-- GIVEN PASSAGE start --

We think the new EU rules are positive for financial stability, as they will help to limit the costs to taxpayers of a future banking crisis, even if the size of the banks (3x GDP) and limited scope of bail-in (8% of liabilities) mean taxpayers are not completely protected (The Revolver | European banks: Still too big to fail, 23 January 2014).
S&P also took ratings actions on 1,200 hybrid capital instruments issued by European banks, following the change in its hybrid capital ratings methodology brought on by the BRRD. It downgraded 68% of the reviewed instruments by one notch, 20% by two notches and affirmed the ratings of the other 12% (Flash on Financials | S&P on Bail-in and Sub Debt, 30 September 2014).
Stay long periphery senior and semi-core/Spain LT2 despite downgrade risks, cautious on cocos. We remain long the senior debt of Spanish and Italian banks and LT2 of semi-core and Spanish banks, as our stress test simulation suggests they should perform well in the ECB tests. We remain cautious on Portuguese and mid-tier German and Italian banks and on cocos (The Revolver | H2 Outlook, 22 May 2014).
3. Spanish Constitutional Court rejects the Catalan independence referendum, uncertainty remains over what happens next: Spain faces headline political risks. Yesterday, the Spanish Constitutional Court rejected Catalonia's planned independence referendum (Reuters). Catalan President Artur Mas was disappointed over the speedy action of the Court but did not say what actions he would take next. However, Mas has threatened early elections as a de-facto poll on independence. Oriol Junqueras, the leader of the Republican Catalan Left (ERC), which supports Mas's governing party CiU in the Catalan parliament, had previously called for Catalans to undertake a campaign of civil disobedience, "like Martin Luther King did", if the 9 November referendum is suspended (El Pais). However, members of CiU do not support Mr Junqueras' aggressive stance. A recent poll showed that 45% of Catalans favour suspending the referendum if it is declared illegal while 25% are willing to go ahead with the referendum regardless (The Local).
Fitch has assigned a negative outlook on Catalonia's BBB- rating after the rejection of the independence referendum, because of the "tensions" between the regional and central governments. According to Fitch, Catalonia would still require more financing from the Autonomous Liquidity Fund (FLA) in 2015, on account of its high borrowing costs – 10-year Catalan yields are currently almost 2pp more than Spanish yields. Fitch also said that given the political uncertainty, international investors are unlikely to buy regional government debt at present, making it harder and more expensive for Catalonia to borrow from markets.

-- GIVEN PASSAGE end --
-- SOURCE EXCERPT start --

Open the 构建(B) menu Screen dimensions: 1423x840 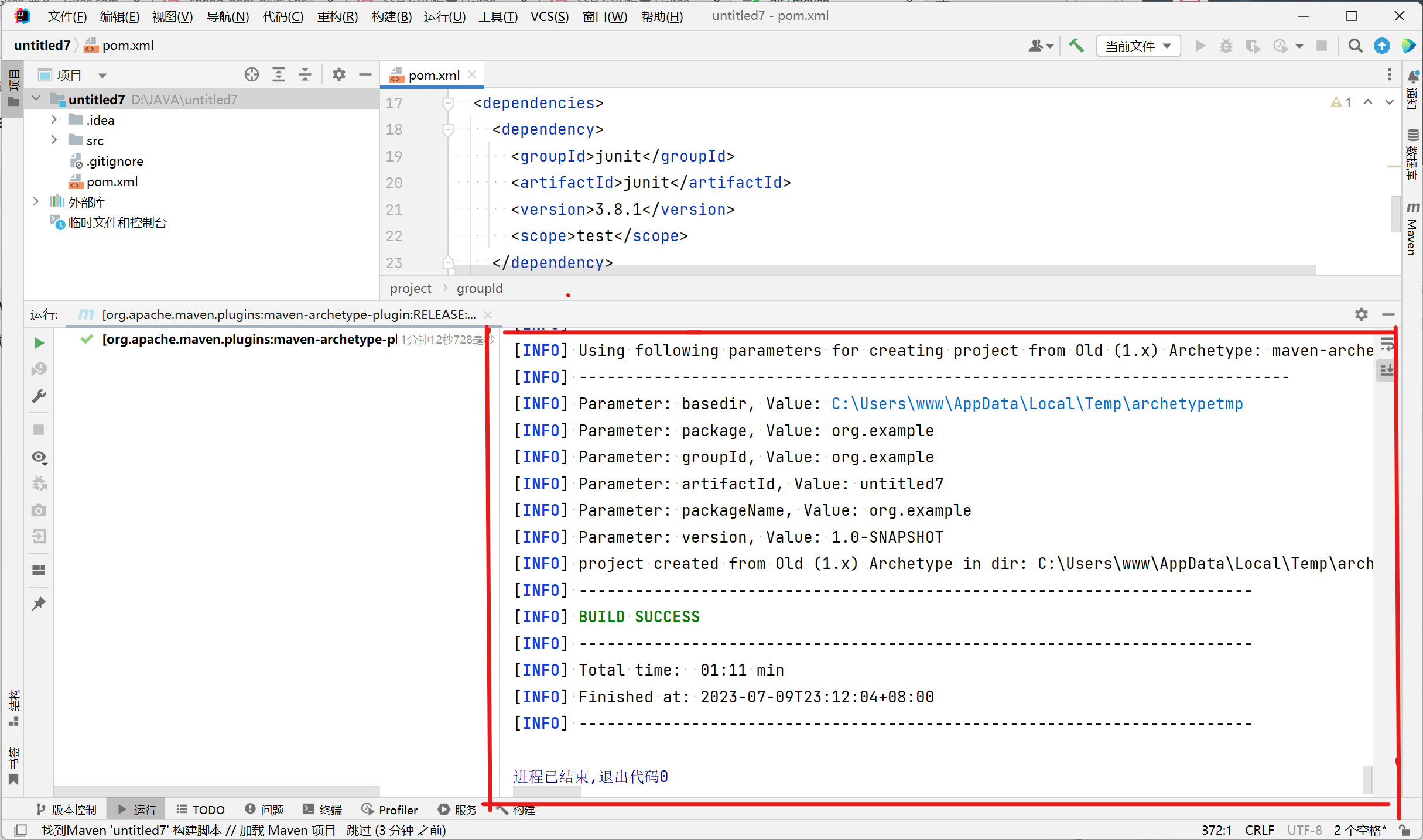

-- SOURCE EXCERPT end --

**TASKS TO CARRY OUT**
**a)** Retype the commentary from "S&P also took" up to and including "22 May 2014).".
**b)** In the commentary, what share of the reviewed hybrid capital instruments did S&P downgrade by two notches?

**RESULTS IN ORDER**
**a)**
S&P also took ratings actions on 1,200 hybrid capital instruments issued by European banks, following the change in its hybrid capital ratings methodology brought on by the BRRD. It downgraded 68% of the reviewed instruments by one notch, 20% by two notches and affirmed the ratings of the other 12% (Flash on Financials | S&P on Bail-in and Sub Debt, 30 September 2014).
Stay long periphery senior and semi-core/Spain LT2 despite downgrade risks, cautious on cocos. We remain long the senior debt of Spanish and Italian banks and LT2 of semi-core and Spanish banks, as our stress test simulation suggests they should perform well in the ECB tests. We remain cautious on Portuguese and mid-tier German and Italian banks and on cocos (The Revolver | H2 Outlook, 22 May 2014).

**b)** 20% of the reviewed instruments.